Attila rückte indessen Rom immer näher. Am Flusse Mincio, wo dieser in den Po tritt, hatte er sein Lager aufgeschlagen. Da kam aus der Stadt, welche einst die Welt beherrschte und jetzt kein Heer mehr hatte und keinen Muth, der Bischof Leo, ein ehrwürdiger Greis. Wehrlos, aber gerüstet mit der Kraft des Herrn, trat er vor den finstern Hunnenkönig, inmitten seiner Heerschaaren, und griff mit Bitten und weisen Reden an sein trotziges Herz. Und siehe – es gelang dem gottbegeisterten Priester, was kein Kriegsheer vermocht hatte – Rom vor der Geißel Gottes zu retten.
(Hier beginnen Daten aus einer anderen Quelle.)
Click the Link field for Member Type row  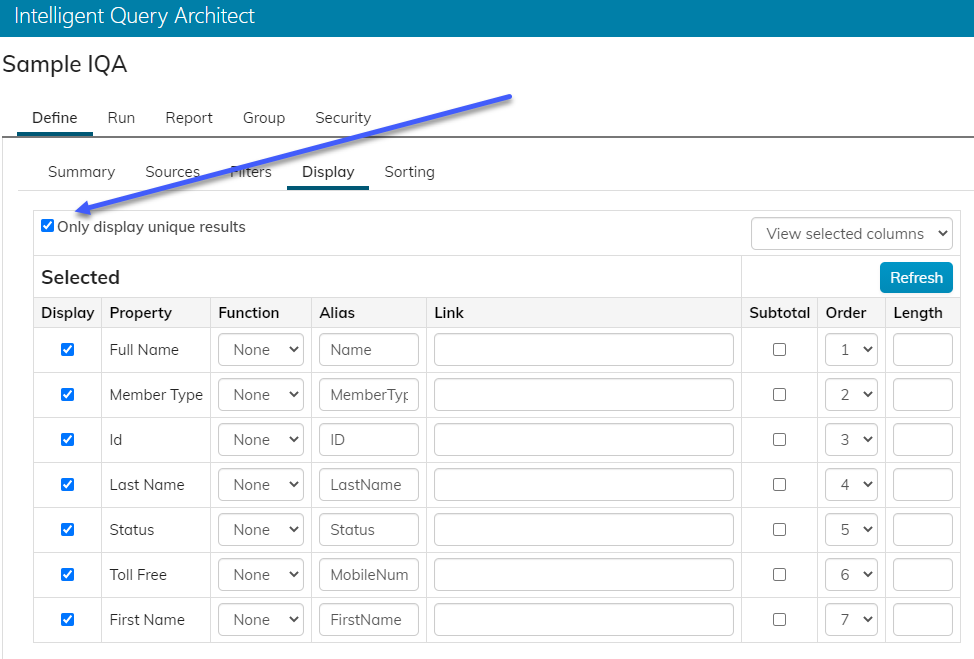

Es mögen auch die Geschenke sehr wirksam gewesen sein, die dem Attila theils gebracht, theils versprochen wurden. So entschloß er sich denn, einen Waffenstillstand einzugehen. Er verließ Italien mit der Drohung, daß, wenn ihm die Prinzessin Honoria nebst einem königlichen Brautschatze nicht ausgeliefert würde, er bald wiederkommen und das Land noch härter heimsuchen werde.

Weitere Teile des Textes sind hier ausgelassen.